There was also an Ingrid Bergman movie that follows the book I read fairly closely, although all you readers out there will understand that having seen the movie I still wanted to read the book…and am glad I did. And may read another or two. The movie is on Netflix, The Inn of the Sixth Happiness.
The particular book I read is part of a series: Christian heroes: Then and Now by Janet and Geoff Benge (formerly with YWAM). The books are written for youth, and while not in the category of Unbroken in terms of quality of biography, still worth the read (with the added benefit of appealing to a variety of ages and being a book you can read in a matter of hours).
The next one I will probably try to read about her life is one that credits her as co-author…so it should be authentic! Gladys Aylward: The Little Woman.
Another, more modern, missionary you may not have heard of, Kim Abernethy. I have no idea how I stumbled on her books…like a recommendation from Amazon, one of those “people who read this also read…” suggestions.
Her first book, In This Place, details her family’s journey to Liberia as missionaries. It’s a little bit like a mommy blog—very real, every day stuff, except they’ve done a very surreal, unordinary thing of moving to another country and culture to be missionaries. And then, war breaks out in Liberia and they have to evacuate in an instant.
Her second story was actually my favorite of the two, but I think it was more impactful having read the first one and having the background. In it, she talks about her very real struggles with dealing from the trauma of having to leave Liberia behind like they did, with being fearful about returning the mission field, with rebellious teenagers, with entering into another very dangerous and trying mission field, with God moving them to a variety of places when they had dreamed of being forever with one people group, with being a very human woman, wife and mother…and yet having an extraordinary God who can use anyone at any time.

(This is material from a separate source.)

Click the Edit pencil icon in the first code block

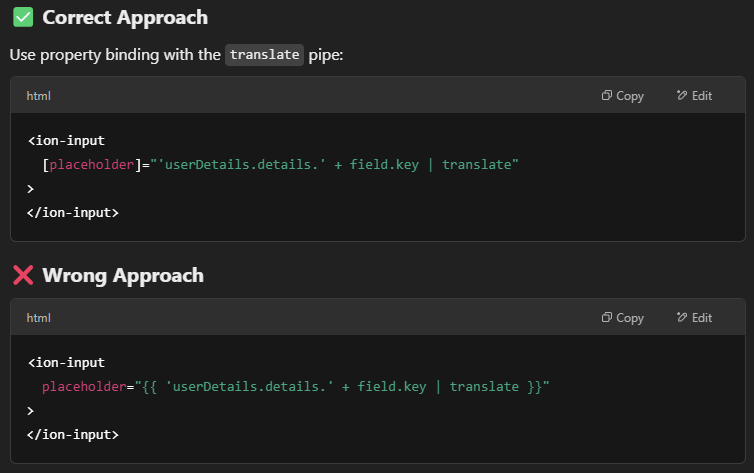coord(682,96)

This one had me crying…several times.
Whereas Gladys seemed amazing to me, Kim seemed very normal, and I think that was her aim—to show the reality and the humanity of missionaries. It was actually helpful to read both back to back, as in both I saw God’s ability to do extraordinary things…and to see that the extraordinary came wrapped in a variety of forms and packages – some amazing, some mundane. Gladys was extraordinary strong and driven and passionate. She had a singular calling to the Chinese, and she accomplished huge, extraordinary things. Kim was perhaps not as singular. She loved the Liberians, but also her husband and children…she wasn’t wholly devoted to the African peoples, because she was first devoted to her family. She shares her struggles with this, watching her husband go off to do the mission work she longed to do, too…while she took care of their home. She shares her struggles with this, but she also shares how God uses it, to refine her, to minister to her family, and to even further the work of the Kingdom in Liberia. She finds her own niche, uniquely hers because of her role at home.
Such different women, but both sold out to Jesus…different in their earthly focus, but equally singular and devoted to their heavenly Father. And how good it was to read what Jesus could do through two such different women when they were only available to Him. There is great hope for what God might do through any of us, in your place, in my place, in any and every place.